While about half of the group learned how to program a 2D game engine, the other half completed a workshop on Artificial Intelligence for Games alongside other American students in grades 8-12. The two-week workshops took place August 1-12 and were taught by a combination of DigiPen undergraduate students and faculty members.
Chin Tian, 16, was one of the students in the artificial intelligence workshop. While she came to the workshop with some prior experience in programming video games, this was her first experience with learning how to program specifically for artificial intelligence.
“We try different kinds of games and try to make the enemy A.I., and sometimes we also make the player A.I. so that we don’t need to play the game — we just watch,” Chin Tian said. “When we first started we did simple games like Pong. Then, after that, we moved onto harder ones like (a Pac-Man-styled game).”
For the latter game, she said, students had to program the behaviors for the four enemy ghosts, each of which relies on a unique pattern of movement to chase the player through an on-screen maze.
So we try the best strategies, and we also programmed the player A.I. to see if the player can eat the dots and escape from the ghosts,” Chin Tian said. “Sometimes there are functions coded for us, and we just need to put them together. But usually there are other things that we need to add on.”
In addition to creating A.I. for video games, students in the workshop also spent one of the days learning how to program autonomous movement for a robotic car.

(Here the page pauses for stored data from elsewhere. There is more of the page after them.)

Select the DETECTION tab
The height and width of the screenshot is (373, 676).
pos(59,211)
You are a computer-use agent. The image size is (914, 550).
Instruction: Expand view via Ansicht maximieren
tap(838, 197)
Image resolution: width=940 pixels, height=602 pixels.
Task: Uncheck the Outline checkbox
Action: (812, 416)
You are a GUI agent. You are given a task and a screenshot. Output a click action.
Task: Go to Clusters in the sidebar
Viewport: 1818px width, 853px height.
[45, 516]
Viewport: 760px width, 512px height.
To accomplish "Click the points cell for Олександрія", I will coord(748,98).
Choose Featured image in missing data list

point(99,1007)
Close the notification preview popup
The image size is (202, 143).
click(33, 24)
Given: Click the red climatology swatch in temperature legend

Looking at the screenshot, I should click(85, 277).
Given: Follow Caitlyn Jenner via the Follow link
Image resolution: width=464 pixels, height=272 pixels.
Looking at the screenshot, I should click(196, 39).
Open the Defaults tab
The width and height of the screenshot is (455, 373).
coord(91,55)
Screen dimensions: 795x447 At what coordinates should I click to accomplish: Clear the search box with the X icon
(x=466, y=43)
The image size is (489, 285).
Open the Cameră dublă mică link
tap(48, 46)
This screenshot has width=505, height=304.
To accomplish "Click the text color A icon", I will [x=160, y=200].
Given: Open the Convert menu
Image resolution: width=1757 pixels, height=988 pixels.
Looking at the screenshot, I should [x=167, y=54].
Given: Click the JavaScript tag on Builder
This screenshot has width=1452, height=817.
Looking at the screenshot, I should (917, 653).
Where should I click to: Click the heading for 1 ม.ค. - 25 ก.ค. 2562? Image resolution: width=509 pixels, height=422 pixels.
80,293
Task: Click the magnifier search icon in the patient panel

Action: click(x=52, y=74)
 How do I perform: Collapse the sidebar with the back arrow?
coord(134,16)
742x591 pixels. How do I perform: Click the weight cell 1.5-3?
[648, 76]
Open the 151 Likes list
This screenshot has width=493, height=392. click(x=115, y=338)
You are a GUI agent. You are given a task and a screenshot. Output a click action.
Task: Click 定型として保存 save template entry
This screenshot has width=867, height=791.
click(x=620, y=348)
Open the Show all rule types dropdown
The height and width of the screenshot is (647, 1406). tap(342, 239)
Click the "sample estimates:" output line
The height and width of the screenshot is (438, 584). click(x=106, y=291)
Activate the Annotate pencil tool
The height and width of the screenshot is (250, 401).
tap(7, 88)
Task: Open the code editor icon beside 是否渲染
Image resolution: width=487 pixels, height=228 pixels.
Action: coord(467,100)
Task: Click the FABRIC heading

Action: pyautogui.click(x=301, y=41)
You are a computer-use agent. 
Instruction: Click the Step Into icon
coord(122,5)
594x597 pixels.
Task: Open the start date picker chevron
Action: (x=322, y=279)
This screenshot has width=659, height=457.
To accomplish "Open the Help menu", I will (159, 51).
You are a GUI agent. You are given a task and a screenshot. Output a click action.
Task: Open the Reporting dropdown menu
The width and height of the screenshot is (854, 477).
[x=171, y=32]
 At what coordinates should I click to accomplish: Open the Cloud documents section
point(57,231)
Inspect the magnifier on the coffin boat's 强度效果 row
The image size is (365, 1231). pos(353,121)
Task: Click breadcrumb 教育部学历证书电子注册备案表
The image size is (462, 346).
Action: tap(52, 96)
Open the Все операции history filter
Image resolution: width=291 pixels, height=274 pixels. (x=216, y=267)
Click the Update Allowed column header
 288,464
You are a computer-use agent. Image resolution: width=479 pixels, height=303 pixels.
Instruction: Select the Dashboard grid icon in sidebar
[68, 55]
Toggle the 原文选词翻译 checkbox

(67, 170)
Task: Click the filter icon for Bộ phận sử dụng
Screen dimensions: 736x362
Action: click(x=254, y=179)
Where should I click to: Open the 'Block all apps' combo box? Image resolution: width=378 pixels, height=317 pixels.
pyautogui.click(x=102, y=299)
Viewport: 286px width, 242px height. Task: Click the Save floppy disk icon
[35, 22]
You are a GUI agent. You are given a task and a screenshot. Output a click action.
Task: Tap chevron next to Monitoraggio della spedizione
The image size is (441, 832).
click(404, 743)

When asked about the most challenging aspect of the workshop, Chin Tian mentioned program debugging.
“Sometimes you type out the code and it seems OK, but when you run it, it doesn’t actually work — or you don’t know if it works,” she said.
Meanwhile, NUS High School student Chua Hou, 17, was busy learning how to develop a 2D game engine using the C++ programming language.
A game engine is a software program that supports, among other things, a game’s most fundamental operations, such as graphics, sound, and simulated physics for objects in the game world. By creating a successful engine, game programmers can reuse much of the same code for multiple game projects — often saving time, energy, and money.
We were taught about the different components of a game engine, and we had assignments along the way to gradually build up each component,” Chua Hou said. “From the start we have the rendering code, which was one of the components that we didn’t need to program. … Then, first thing we did was to basically render things on the screen. Then, after that, we started adding player controls, for example. Then we tested our player controls. Then we added physics, tested our physics — that kind of thing.”
At the end of the workshop, Chua Hou and his classmates had created a basic game engine that they will be able to use for making their own computer games.
“The most fun thing was using the engine to make mini games and putting together funny combinations of pictures, like our friend’s faces,” Chua Hou said.
When not in class, the NUS High School students were getting a taste of independent living. Instead of staying at a hotel, students resided at DigiPen Housing apartments located near campus. As a part of the experience, students were responsible for preparing their own evening meals (“We just made some simple stuff that we bought from the supermarket,” Chin Tian said.) and cleaning up their own living spaces.
The students also took part in weekend sightseeing activities around Seattle — including trips to the Space Needle, EMP Museum, Pike Place Market, and a tour of the Bill and Melinda Gates Foundation visitor center.
“I liked the Nirvana exhibition at the EMP Museum,” Chua Hou said. “It’s quite cool. You have the entire history and displays, and a lot of music samples as well.”
“I think the Pike Place Market is quite interesting,” Chin Tian said. “And along the streets we saw many people performing — street performance.”
Given the opportunity, Chin Tian said she would be excited to return to the United States for even more ProjectFUN workshops. For Chua Hou, who also came to the workshop with previous game programming experience, he says he’s looking forward to the idea of studying more advanced computer science topics at a university.
I think my interest in college would be more in computer science than programming, like not necessarily coding but more of the algorithms behind that,” he said. “This class has given me a lot of practice in good programming practices and how to design complex systems. So it will definitely be useful.”
This is the second year that DigiPen has partnered with NUS High School to offer an overseas summer program.